The NNPC which made the statement in Abuja on Monday, October 3, 2016 appealed to oil and gas exploration companies, professionals and other stakeholders to focus on increasing the nation’s oil and gas reserve base to match national aspirations to increase oil production.
Group managing director of the NNPC, Maikanti Baru, who disclosed this when the Nigerian Association of Petroleum Explorationists, NAPE, hosted him in Abuja, also expressed readiness of the NNPC to partner with stakeholders in the oil and gas industry to grow the nation’s fast depleting reserves in order to increase productivity in the petroleum sector.
It was also revealed that the country’s drive for industrialization risks is being truncated, as Baru stated that the country’s aspirations were to increase oil production to four million barrels per day and meet gas demand of 15 billion standard cubic feet per day, bscfd, by 2020, required for industrialization and consumption.
“Our national gas demand forecast to year 2020, domestic plus export, indicates a rapid growth to 15 billion Standard Cubic Feet per day (bscfd), meaning current reserves level can only sustain that production for 35 years, if we do not increase the 2bscfd gas reserves base which require three trillion cubic feet (tcf) to replace production yearly.”
“Less than three per cent of all oil wells drilled in the Niger Delta Basin, both onshore and swamp, were deeper than 15,000 feet, adding that a greater number of these wells had not gone beyond the 10,000 feet as a high pressure regime seemed to be a limiting factor.
“Some of our earlier drilled non-commercial holes could be turned around if we deploy requisite technologies; we need to change our perspective of risk as technology is advancing.”
“The 2016 national average oil production of 1.9 million barrels was low, partly due to oil infrastructure vandalism.
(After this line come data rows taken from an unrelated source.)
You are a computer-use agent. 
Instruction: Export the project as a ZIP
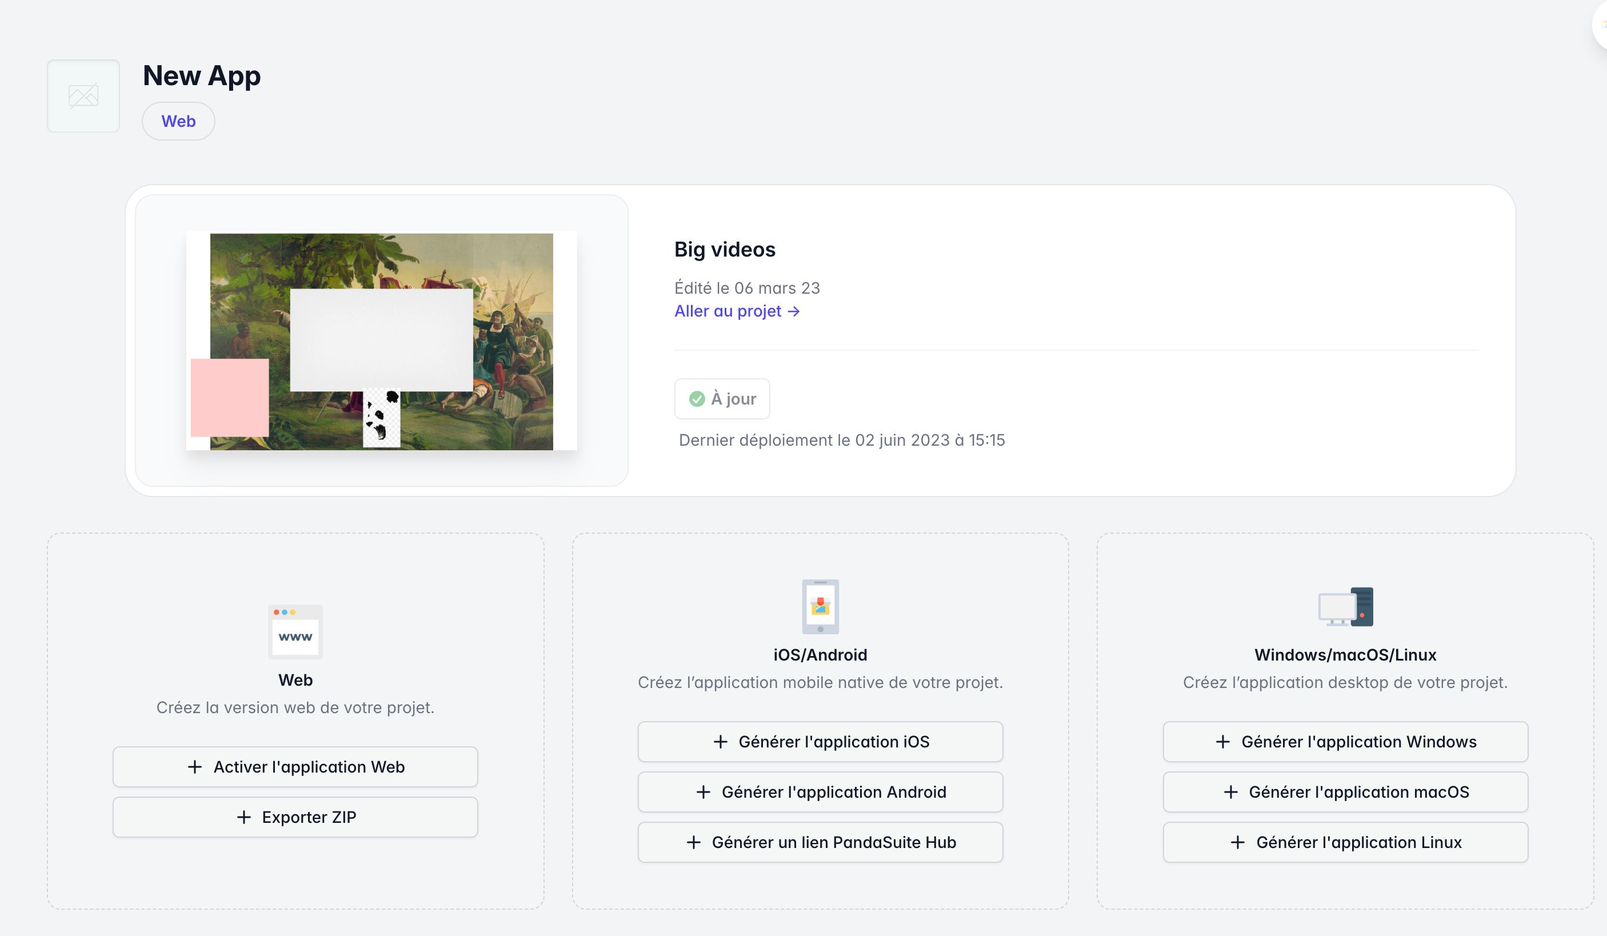click(x=295, y=817)
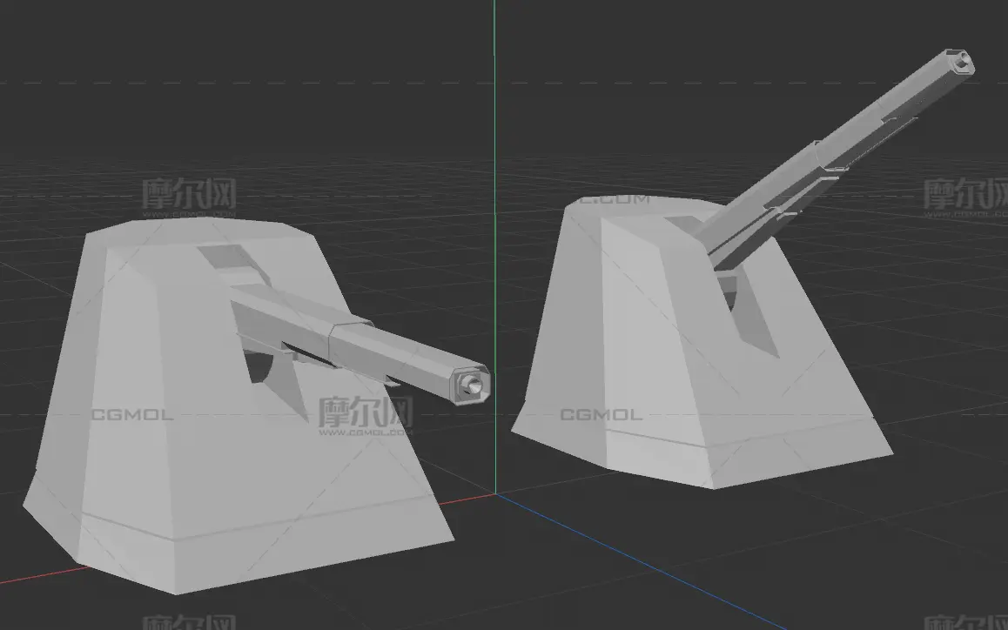Select the blue axis line
Viewport: 1008px width, 630px height.
tap(627, 557)
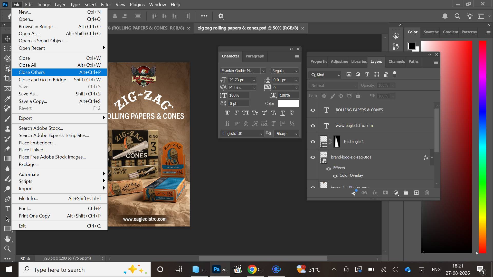Choose Save As... from File menu
Screen dimensions: 493x277
pyautogui.click(x=59, y=94)
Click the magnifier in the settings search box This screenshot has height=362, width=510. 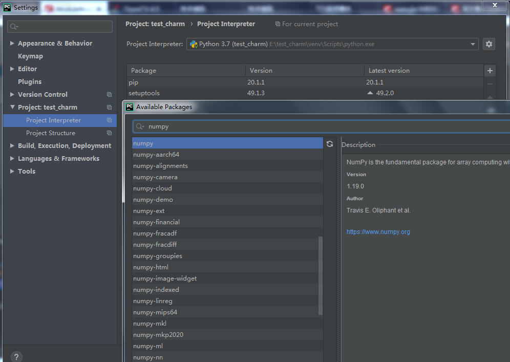[12, 26]
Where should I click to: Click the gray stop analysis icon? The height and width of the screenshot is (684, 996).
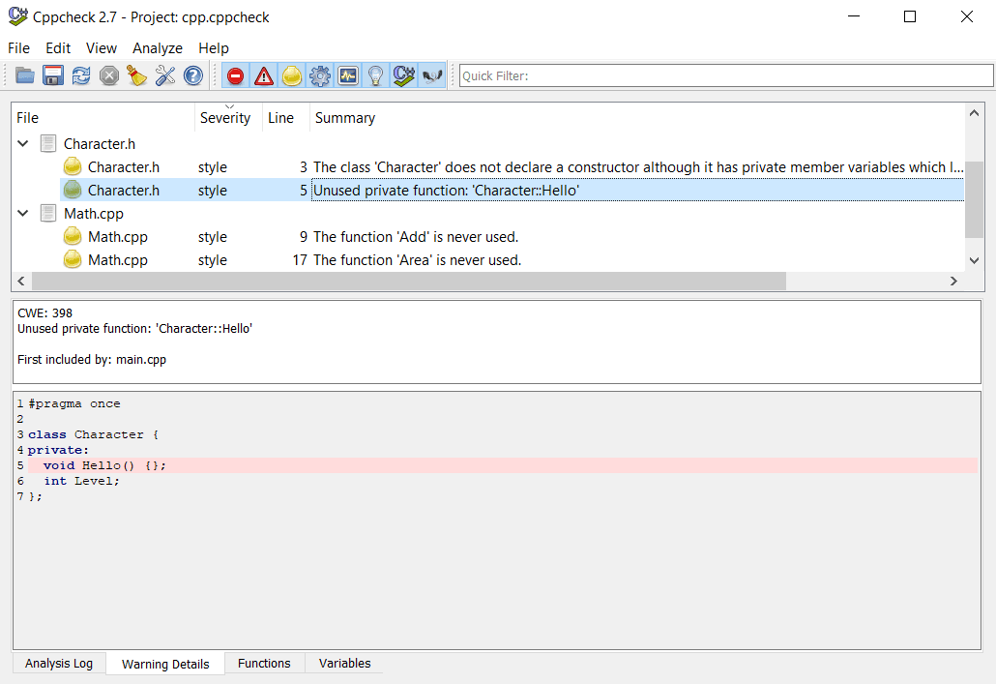109,75
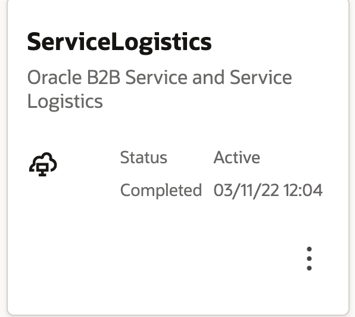The height and width of the screenshot is (317, 355).
Task: Expand card options via vertical ellipsis
Action: (309, 259)
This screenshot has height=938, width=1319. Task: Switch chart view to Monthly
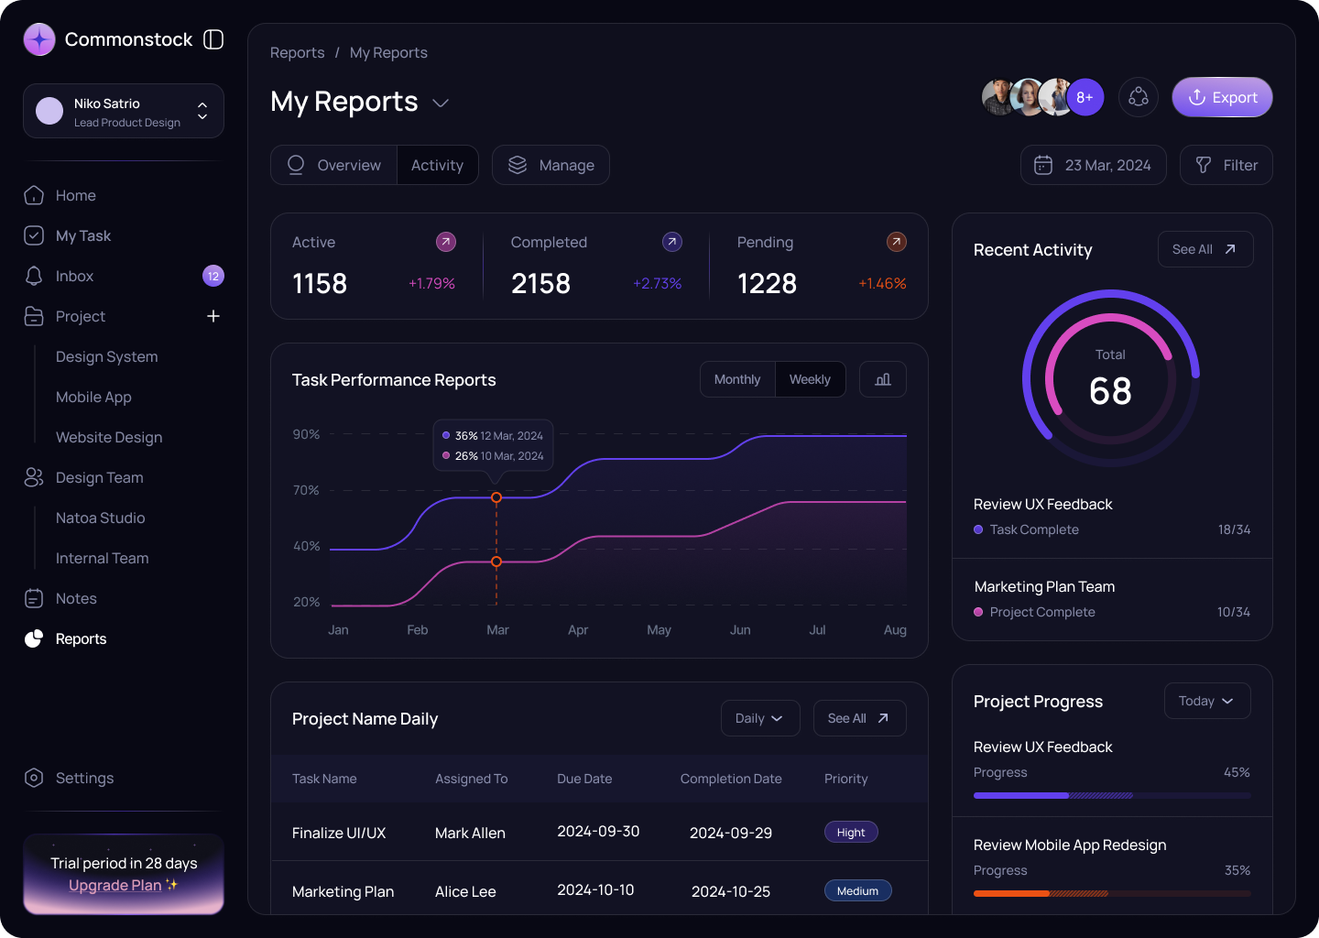(736, 378)
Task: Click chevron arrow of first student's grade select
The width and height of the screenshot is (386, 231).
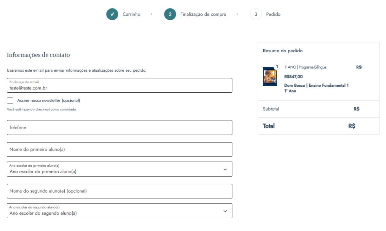Action: (225, 169)
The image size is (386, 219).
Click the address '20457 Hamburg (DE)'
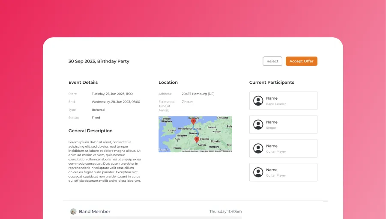(198, 94)
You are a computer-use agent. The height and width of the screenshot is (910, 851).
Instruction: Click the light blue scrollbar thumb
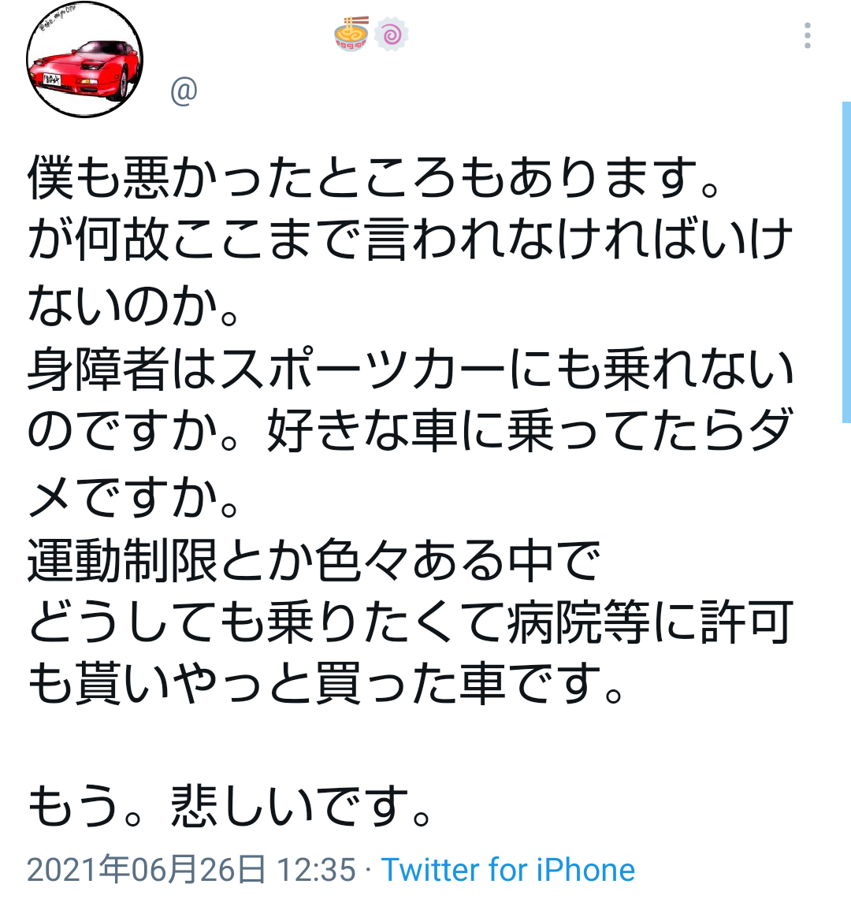[846, 262]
There’s a need for stakeholders to share data and use common available resources to reduce cost of operations in the area of rig-sharing, vessel sharing and synergy in projects development. This had become even expedient in this era of low oil prices and security challenges.
“The NNPC was progressing in exploration efforts in the Chad Basin, the Benue trough and other frontier basins to shore up the reserve base of the country.